Selected passage:
%%

8-bit optimizer support: Added adamw8bit optimizer type using bitsandbytes for 75% memory reduction
- Stores momentum states in 8-bit precision instead of 32-bit
- Reduces optimizer memory from ~1.9GB to ~0.5GB for 655M parameter models
- Fixes system freeze issue that occurred at gradient accumulation boundary
- Requires bitsandbytes package (added to dependencies)
Multiple optimizer types: create_optimizer() now supports:
- adamw: Standard AdamW (2 momentum states, ~1.9GB for 655M params)
- adamw8bit: 8-bit AdamW (~0.5GB for 655M params, 75% memory reduction)
- sgd: SGD with Nesterov momentum (~0.95GB for 655M params, 50% memory reduction)
Optimizer configuration fields: Added to TrainingConfig:
- optimizer_type: Select optimizer algorithm (default: "adamw")
- momentum: Momentum factor for SGD (default: 0.9)
Memory-mapped dataset support: TextDataset now supports memory-mapped file storage for large datasets to prevent RAM exhaustion
- Automatically enabled for ULTRA config (batch_size=1)
- Tokens stored on disk, loaded on-demand
- Reduces RAM usage from ~170MB to <10MB for 42M token dataset
- 9 comprehensive tests for mmap functionality
Strict config loading in train.py: Training script now uses atlas.config.load_config() for type-safe, validated configuration loading instead of raw YAML dict access
Advanced training time estimator: New estimate_training_time.py script that performs comprehensive benchmarking with:
- Thermal throttling detection
- Checkpoint overhead measurement
- Validation time estimation
- First epoch overhead calculation
- Timeline predictions with completion dates
No-resume flag: Added --no-resume flag to prevent duplicate checkpoint prompts in automated scripts
Built-in checkpoint saving: Trainer now handles checkpoint saving internally during training
- Accepts checkpoint_manager and auto_save_interval in constructor
- Saves checkpoints automatically at specified step intervals
- Tracks current_epoch for checkpoint metadata
- More reliable than callback-based approach (no Python import cache issues)
Mid-epoch checkpoint callback: Trainer.train_epoch() still supports optional step_callback parameter for extensibility
- Callback function receives (trainer, loss) after each global step
- Used for custom logic beyond checkpointing
- 5 comprehensive tests for callback functionality
Cache clearing utilities: New clear_all_cache.ps1 script for manual cache clearing
17 new comprehensive tests (total: 324 passing tests)
- 9 tests for memory-mapped dataset
- 3 tests for config loading validation
- 5 tests for step_callback functionality (mid-epoch checkpointing)

Changed

TrainingConfig now supports all YAML field names with proper aliases (max_grad_norm, scheduler_type, gradient_checkpointing, keep_checkpoints)
DataConfig enhanced with max_seq_len and num_workers support from YAML configs
All config field aliases properly synced in __post_init__ methods
Training script now uses attribute access (config.training.learning_rate) instead of dict access (config['training']['learning_rate'])

%%

Problem set:
1. In the changelog, what is the default value of the momentum field for SGD?
2. Give the changelog again from "Optimizer configuration fields: Added" to "ULTRA config (batch_size=1)", substituting "big datasets" for "large datasets".
3. Which capabilities does the changelog list for the benchmarking done by the new estimate_training_time.py script?
Use only the changelog to answer.

Information supplied:

%%

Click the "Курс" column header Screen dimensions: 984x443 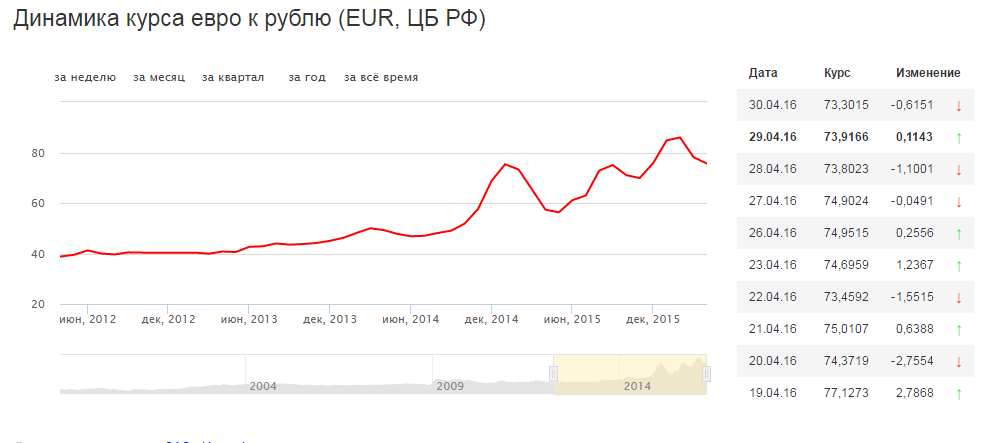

%%

Solved problems:
1. 0.9

2.
Optimizer configuration fields: Added to TrainingConfig:
- optimizer_type: Select optimizer algorithm (default: "adamw")
- momentum: Momentum factor for SGD (default: 0.9)
Memory-mapped dataset support: TextDataset now supports memory-mapped file storage for big datasets to prevent RAM exhaustion
- Automatically enabled for ULTRA config (batch_size=1)

3. Thermal throttling detection, checkpoint overhead measurement, validation time estimation, first epoch overhead calculation, and timeline predictions with completion dates.